------ Records supplied

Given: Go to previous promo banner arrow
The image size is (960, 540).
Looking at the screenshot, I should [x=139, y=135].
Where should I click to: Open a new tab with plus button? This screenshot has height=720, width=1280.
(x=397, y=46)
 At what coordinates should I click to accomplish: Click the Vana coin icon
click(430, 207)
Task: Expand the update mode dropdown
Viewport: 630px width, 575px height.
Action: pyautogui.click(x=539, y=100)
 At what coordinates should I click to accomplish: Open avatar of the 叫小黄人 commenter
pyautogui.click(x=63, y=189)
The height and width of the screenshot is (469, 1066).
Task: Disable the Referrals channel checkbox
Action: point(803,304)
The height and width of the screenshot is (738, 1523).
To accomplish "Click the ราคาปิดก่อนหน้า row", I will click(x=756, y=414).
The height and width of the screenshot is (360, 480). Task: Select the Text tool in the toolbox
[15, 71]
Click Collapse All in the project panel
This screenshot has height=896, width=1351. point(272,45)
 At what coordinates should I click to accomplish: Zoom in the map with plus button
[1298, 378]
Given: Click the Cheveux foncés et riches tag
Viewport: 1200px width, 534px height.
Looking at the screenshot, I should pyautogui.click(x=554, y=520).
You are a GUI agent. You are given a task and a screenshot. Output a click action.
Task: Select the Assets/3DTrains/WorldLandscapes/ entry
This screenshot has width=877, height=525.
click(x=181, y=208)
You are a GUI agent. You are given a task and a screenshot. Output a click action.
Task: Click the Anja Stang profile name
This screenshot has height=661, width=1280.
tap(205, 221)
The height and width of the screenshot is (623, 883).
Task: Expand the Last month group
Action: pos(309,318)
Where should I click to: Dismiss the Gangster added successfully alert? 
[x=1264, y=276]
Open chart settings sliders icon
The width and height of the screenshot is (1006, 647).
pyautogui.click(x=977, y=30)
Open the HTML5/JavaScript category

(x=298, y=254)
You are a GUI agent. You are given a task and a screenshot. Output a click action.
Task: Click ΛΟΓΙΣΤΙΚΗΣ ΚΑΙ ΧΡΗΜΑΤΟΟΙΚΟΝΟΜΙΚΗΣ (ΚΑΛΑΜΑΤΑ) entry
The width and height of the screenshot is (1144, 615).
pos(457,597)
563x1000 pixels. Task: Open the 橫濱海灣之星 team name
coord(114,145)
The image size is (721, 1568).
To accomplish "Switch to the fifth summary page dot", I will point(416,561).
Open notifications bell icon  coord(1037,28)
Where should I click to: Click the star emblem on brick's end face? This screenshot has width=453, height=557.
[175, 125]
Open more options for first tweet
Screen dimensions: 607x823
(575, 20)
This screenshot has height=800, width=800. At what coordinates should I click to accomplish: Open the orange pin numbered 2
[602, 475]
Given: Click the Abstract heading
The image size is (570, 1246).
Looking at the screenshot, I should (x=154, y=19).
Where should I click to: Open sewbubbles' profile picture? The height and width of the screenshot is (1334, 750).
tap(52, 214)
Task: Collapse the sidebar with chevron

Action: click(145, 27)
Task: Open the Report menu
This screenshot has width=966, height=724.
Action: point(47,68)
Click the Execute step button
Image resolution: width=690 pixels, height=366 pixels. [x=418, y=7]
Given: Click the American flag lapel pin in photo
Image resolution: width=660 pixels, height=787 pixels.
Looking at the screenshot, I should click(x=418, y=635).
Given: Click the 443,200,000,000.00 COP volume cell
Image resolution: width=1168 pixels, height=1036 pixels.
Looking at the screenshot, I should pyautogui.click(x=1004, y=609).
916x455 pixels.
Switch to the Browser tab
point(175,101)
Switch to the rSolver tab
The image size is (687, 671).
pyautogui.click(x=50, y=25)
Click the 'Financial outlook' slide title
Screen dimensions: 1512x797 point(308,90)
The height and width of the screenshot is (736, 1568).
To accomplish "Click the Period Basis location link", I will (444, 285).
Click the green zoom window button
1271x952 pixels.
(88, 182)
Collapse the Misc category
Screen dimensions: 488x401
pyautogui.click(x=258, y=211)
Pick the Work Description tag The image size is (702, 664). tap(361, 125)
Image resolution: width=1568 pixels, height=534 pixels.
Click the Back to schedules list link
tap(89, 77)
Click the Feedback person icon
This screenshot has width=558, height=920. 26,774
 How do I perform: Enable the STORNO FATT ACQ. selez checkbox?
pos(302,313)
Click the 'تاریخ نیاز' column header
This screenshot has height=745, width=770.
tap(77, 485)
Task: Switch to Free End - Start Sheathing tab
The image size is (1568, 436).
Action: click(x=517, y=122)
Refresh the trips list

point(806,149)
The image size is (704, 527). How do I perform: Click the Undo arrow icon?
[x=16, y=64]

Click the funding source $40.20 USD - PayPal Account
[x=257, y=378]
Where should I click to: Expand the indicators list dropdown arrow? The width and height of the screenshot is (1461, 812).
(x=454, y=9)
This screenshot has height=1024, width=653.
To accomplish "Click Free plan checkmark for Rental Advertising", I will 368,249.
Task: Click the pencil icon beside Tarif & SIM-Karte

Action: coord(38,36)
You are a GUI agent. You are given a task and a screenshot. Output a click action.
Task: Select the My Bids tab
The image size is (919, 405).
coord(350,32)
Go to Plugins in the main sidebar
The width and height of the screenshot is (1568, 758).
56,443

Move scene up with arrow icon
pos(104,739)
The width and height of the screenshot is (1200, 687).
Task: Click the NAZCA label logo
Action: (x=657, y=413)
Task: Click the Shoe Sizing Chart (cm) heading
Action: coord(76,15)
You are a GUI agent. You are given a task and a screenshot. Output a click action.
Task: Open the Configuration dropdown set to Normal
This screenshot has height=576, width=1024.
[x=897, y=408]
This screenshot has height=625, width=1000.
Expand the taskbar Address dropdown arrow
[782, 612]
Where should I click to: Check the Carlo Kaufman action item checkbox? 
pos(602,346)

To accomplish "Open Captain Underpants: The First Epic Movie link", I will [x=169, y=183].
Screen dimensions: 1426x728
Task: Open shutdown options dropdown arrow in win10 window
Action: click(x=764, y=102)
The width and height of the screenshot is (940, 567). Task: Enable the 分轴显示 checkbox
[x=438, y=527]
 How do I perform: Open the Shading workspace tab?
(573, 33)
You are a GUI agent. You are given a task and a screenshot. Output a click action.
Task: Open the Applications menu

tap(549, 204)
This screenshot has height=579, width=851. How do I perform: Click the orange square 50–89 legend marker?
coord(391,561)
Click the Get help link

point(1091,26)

------------

(Problem details)
Print the records above exactly. Omit nothing.

(Output below)
Given: Go to previous promo banner arrow
The image size is (960, 540).
Looking at the screenshot, I should [x=139, y=135].
Where should I click to: Open a new tab with plus button? This screenshot has height=720, width=1280.
(x=397, y=46)
 At what coordinates should I click to accomplish: Click the Vana coin icon
click(430, 207)
Task: Expand the update mode dropdown
Viewport: 630px width, 575px height.
Action: pyautogui.click(x=539, y=100)
 At what coordinates should I click to accomplish: Open avatar of the 叫小黄人 commenter
pyautogui.click(x=63, y=189)
The height and width of the screenshot is (469, 1066).
Task: Disable the Referrals channel checkbox
Action: point(803,304)
The height and width of the screenshot is (738, 1523).
To accomplish "Click the ราคาปิดก่อนหน้า row", I will click(x=756, y=414).
The height and width of the screenshot is (360, 480). Task: Select the Text tool in the toolbox
[15, 71]
Click Collapse All in the project panel
This screenshot has height=896, width=1351. point(272,45)
 At what coordinates should I click to accomplish: Zoom in the map with plus button
[1298, 378]
Given: Click the Cheveux foncés et riches tag
Viewport: 1200px width, 534px height.
Looking at the screenshot, I should pyautogui.click(x=554, y=520).
You are a GUI agent. You are given a task and a screenshot. Output a click action.
Task: Select the Assets/3DTrains/WorldLandscapes/ entry
This screenshot has width=877, height=525.
click(x=181, y=208)
You are a GUI agent. You are given a task and a screenshot. Output a click action.
Task: Click the Anja Stang profile name
This screenshot has height=661, width=1280.
tap(205, 221)
The height and width of the screenshot is (623, 883).
Task: Expand the Last month group
Action: pos(309,318)
Where should I click to: Dismiss the Gangster added successfully alert? 
[x=1264, y=276]
Open chart settings sliders icon
The width and height of the screenshot is (1006, 647).
pyautogui.click(x=977, y=30)
Open the HTML5/JavaScript category

(x=298, y=254)
You are a GUI agent. You are given a task and a screenshot. Output a click action.
Task: Click ΛΟΓΙΣΤΙΚΗΣ ΚΑΙ ΧΡΗΜΑΤΟΟΙΚΟΝΟΜΙΚΗΣ (ΚΑΛΑΜΑΤΑ) entry
The width and height of the screenshot is (1144, 615).
pos(457,597)
563x1000 pixels. Task: Open the 橫濱海灣之星 team name
coord(114,145)
The image size is (721, 1568).
To accomplish "Switch to the fifth summary page dot", I will point(416,561).
Open notifications bell icon  coord(1037,28)
Where should I click to: Click the star emblem on brick's end face? This screenshot has width=453, height=557.
[175, 125]
Open more options for first tweet
Screen dimensions: 607x823
(575, 20)
This screenshot has height=800, width=800. At what coordinates should I click to accomplish: Open the orange pin numbered 2
[602, 475]
Given: Click the Abstract heading
The image size is (570, 1246).
Looking at the screenshot, I should (x=154, y=19).
Where should I click to: Open sewbubbles' profile picture? The height and width of the screenshot is (1334, 750).
tap(52, 214)
Task: Collapse the sidebar with chevron

Action: click(145, 27)
Task: Open the Report menu
This screenshot has width=966, height=724.
Action: point(47,68)
Click the Execute step button
Image resolution: width=690 pixels, height=366 pixels. [x=418, y=7]
Given: Click the American flag lapel pin in photo
Image resolution: width=660 pixels, height=787 pixels.
Looking at the screenshot, I should click(x=418, y=635).
Given: Click the 443,200,000,000.00 COP volume cell
Image resolution: width=1168 pixels, height=1036 pixels.
Looking at the screenshot, I should pyautogui.click(x=1004, y=609).
916x455 pixels.
Switch to the Browser tab
point(175,101)
Switch to the rSolver tab
The image size is (687, 671).
pyautogui.click(x=50, y=25)
Click the 'Financial outlook' slide title
Screen dimensions: 1512x797 point(308,90)
The height and width of the screenshot is (736, 1568).
To accomplish "Click the Period Basis location link", I will (444, 285).
Click the green zoom window button
1271x952 pixels.
(88, 182)
Collapse the Misc category
Screen dimensions: 488x401
pyautogui.click(x=258, y=211)
Pick the Work Description tag The image size is (702, 664). tap(361, 125)
Image resolution: width=1568 pixels, height=534 pixels.
Click the Back to schedules list link
tap(89, 77)
Click the Feedback person icon
This screenshot has width=558, height=920. 26,774
 How do I perform: Enable the STORNO FATT ACQ. selez checkbox?
pos(302,313)
Click the 'تاریخ نیاز' column header
This screenshot has height=745, width=770.
tap(77, 485)
Task: Switch to Free End - Start Sheathing tab
The image size is (1568, 436).
Action: click(x=517, y=122)
Refresh the trips list

point(806,149)
The image size is (704, 527). How do I perform: Click the Undo arrow icon?
[x=16, y=64]

Click the funding source $40.20 USD - PayPal Account
[x=257, y=378]
Where should I click to: Expand the indicators list dropdown arrow? The width and height of the screenshot is (1461, 812).
(x=454, y=9)
This screenshot has height=1024, width=653.
To accomplish "Click Free plan checkmark for Rental Advertising", I will 368,249.
Task: Click the pencil icon beside Tarif & SIM-Karte

Action: coord(38,36)
You are a GUI agent. You are given a task and a screenshot. Output a click action.
Task: Select the My Bids tab
The image size is (919, 405).
coord(350,32)
Go to Plugins in the main sidebar
The width and height of the screenshot is (1568, 758).
56,443

Move scene up with arrow icon
pos(104,739)
The width and height of the screenshot is (1200, 687).
Task: Click the NAZCA label logo
Action: (x=657, y=413)
Task: Click the Shoe Sizing Chart (cm) heading
Action: coord(76,15)
You are a GUI agent. You are given a task and a screenshot. Output a click action.
Task: Open the Configuration dropdown set to Normal
This screenshot has height=576, width=1024.
[x=897, y=408]
This screenshot has height=625, width=1000.
Expand the taskbar Address dropdown arrow
[782, 612]
Where should I click to: Check the Carlo Kaufman action item checkbox? 
pos(602,346)

To accomplish "Open Captain Underpants: The First Epic Movie link", I will [x=169, y=183].
Screen dimensions: 1426x728
Task: Open shutdown options dropdown arrow in win10 window
Action: click(x=764, y=102)
The width and height of the screenshot is (940, 567). Task: Enable the 分轴显示 checkbox
[x=438, y=527]
 How do I perform: Open the Shading workspace tab?
(573, 33)
You are a GUI agent. You are given a task and a screenshot. Output a click action.
Task: Open the Applications menu

tap(549, 204)
This screenshot has height=579, width=851. How do I perform: Click the orange square 50–89 legend marker?
coord(391,561)
Click the Get help link

point(1091,26)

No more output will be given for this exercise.